→ Records provided
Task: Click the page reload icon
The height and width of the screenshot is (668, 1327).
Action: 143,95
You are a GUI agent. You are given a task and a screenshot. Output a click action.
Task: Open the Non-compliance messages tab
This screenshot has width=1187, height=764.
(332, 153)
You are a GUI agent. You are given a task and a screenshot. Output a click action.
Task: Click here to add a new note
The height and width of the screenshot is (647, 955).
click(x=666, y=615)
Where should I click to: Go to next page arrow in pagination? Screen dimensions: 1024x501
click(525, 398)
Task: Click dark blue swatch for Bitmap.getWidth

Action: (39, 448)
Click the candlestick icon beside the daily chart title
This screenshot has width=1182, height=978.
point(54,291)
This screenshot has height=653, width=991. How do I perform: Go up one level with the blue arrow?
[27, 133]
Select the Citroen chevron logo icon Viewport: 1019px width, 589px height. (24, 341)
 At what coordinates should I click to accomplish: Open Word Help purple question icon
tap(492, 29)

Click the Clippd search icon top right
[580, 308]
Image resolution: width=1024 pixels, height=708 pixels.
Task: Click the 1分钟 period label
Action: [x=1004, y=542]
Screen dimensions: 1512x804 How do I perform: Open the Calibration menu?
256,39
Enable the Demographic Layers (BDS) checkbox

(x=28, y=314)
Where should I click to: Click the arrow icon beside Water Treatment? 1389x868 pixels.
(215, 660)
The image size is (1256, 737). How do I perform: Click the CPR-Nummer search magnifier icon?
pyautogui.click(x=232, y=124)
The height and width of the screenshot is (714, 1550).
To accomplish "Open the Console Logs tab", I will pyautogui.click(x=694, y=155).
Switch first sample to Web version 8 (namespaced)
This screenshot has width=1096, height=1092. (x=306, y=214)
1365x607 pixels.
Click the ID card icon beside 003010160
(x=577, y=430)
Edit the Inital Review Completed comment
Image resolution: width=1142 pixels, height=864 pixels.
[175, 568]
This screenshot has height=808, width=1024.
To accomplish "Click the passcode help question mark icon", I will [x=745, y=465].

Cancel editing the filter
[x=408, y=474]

→ Task prompt
Word for word, transcribe the complete listing.

→ Solution for this exercise
Task: Click the page reload icon
The height and width of the screenshot is (668, 1327).
Action: 143,95
You are a GUI agent. You are given a task and a screenshot. Output a click action.
Task: Open the Non-compliance messages tab
This screenshot has width=1187, height=764.
(332, 153)
You are a GUI agent. You are given a task and a screenshot. Output a click action.
Task: Click here to add a new note
The height and width of the screenshot is (647, 955).
click(x=666, y=615)
Where should I click to: Go to next page arrow in pagination? Screen dimensions: 1024x501
click(525, 398)
Task: Click dark blue swatch for Bitmap.getWidth

Action: (39, 448)
Click the candlestick icon beside the daily chart title
This screenshot has width=1182, height=978.
point(54,291)
This screenshot has height=653, width=991. How do I perform: Go up one level with the blue arrow?
[27, 133]
Select the Citroen chevron logo icon Viewport: 1019px width, 589px height. (24, 341)
 At what coordinates should I click to accomplish: Open Word Help purple question icon
tap(492, 29)

Click the Clippd search icon top right
[580, 308]
Image resolution: width=1024 pixels, height=708 pixels.
Task: Click the 1分钟 period label
Action: [x=1004, y=542]
Screen dimensions: 1512x804 How do I perform: Open the Calibration menu?
256,39
Enable the Demographic Layers (BDS) checkbox

(x=28, y=314)
Where should I click to: Click the arrow icon beside Water Treatment? 1389x868 pixels.
(215, 660)
The image size is (1256, 737). How do I perform: Click the CPR-Nummer search magnifier icon?
pyautogui.click(x=232, y=124)
The height and width of the screenshot is (714, 1550).
To accomplish "Open the Console Logs tab", I will pyautogui.click(x=694, y=155).
Switch first sample to Web version 8 (namespaced)
This screenshot has width=1096, height=1092. (x=306, y=214)
1365x607 pixels.
Click the ID card icon beside 003010160
(x=577, y=430)
Edit the Inital Review Completed comment
Image resolution: width=1142 pixels, height=864 pixels.
[175, 568]
This screenshot has height=808, width=1024.
To accomplish "Click the passcode help question mark icon", I will [x=745, y=465].

Cancel editing the filter
[x=408, y=474]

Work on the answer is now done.